The steady consumerization of health care has been happening for years. Instead of going to a physician for questions about ailments, there’s WebMD. Instead of waiting for an annual check-up to learn about your physical fitness, there’s a whole market of apps and trackers that can tell you your heart rate and blood pressure.

“Younger consumers–like gen X and baby boomers–are happening into their health; healthy isn’t happening to them,” Rolandson says. “The time of doctors delivering a course of treatment to a patient and expecting they’ll sit down and shut up is over.”

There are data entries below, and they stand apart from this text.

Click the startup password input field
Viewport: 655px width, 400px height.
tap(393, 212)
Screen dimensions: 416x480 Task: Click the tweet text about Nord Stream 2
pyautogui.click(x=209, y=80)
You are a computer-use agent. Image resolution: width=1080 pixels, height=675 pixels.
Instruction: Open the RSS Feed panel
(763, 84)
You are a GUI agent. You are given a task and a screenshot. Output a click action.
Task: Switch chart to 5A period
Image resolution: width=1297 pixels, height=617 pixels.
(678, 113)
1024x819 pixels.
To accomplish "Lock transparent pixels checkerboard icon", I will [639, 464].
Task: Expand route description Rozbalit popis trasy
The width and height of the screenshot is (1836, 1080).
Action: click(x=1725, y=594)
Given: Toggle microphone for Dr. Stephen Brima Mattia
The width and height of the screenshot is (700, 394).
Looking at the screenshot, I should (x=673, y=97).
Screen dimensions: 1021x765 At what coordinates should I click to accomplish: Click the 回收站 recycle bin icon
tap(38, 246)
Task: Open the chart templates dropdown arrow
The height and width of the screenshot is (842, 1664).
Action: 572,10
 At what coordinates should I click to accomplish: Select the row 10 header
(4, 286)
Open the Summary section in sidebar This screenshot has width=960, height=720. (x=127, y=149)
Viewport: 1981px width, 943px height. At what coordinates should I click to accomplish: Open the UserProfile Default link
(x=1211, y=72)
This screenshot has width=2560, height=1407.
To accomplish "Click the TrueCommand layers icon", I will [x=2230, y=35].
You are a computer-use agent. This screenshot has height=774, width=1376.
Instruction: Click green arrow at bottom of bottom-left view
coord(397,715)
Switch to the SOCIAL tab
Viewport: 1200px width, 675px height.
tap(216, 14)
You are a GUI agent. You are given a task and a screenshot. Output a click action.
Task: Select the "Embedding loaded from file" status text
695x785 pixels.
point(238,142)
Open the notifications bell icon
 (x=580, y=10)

The venture capital community sees potential in this type of product positioning and approach. To date, Eargo has raised over $38 million in funding. Will it be as big a hit with consumers? The starting price is $1,999 a pair–still a pretty steep investment, though it is less than the average cost of hearing aids prescribed by professional audiologists, which is $4,200 per pair. An over-the-counter hearing aid might not be as affordable as, say, drugstore reading glasses, but Eargo believes it’s a key step toward giving people more control over their health.

Correction: A previous version of this story incorrectly stated that Florent Michel was an audiologist; he is an ear, nose, and throat surgeon.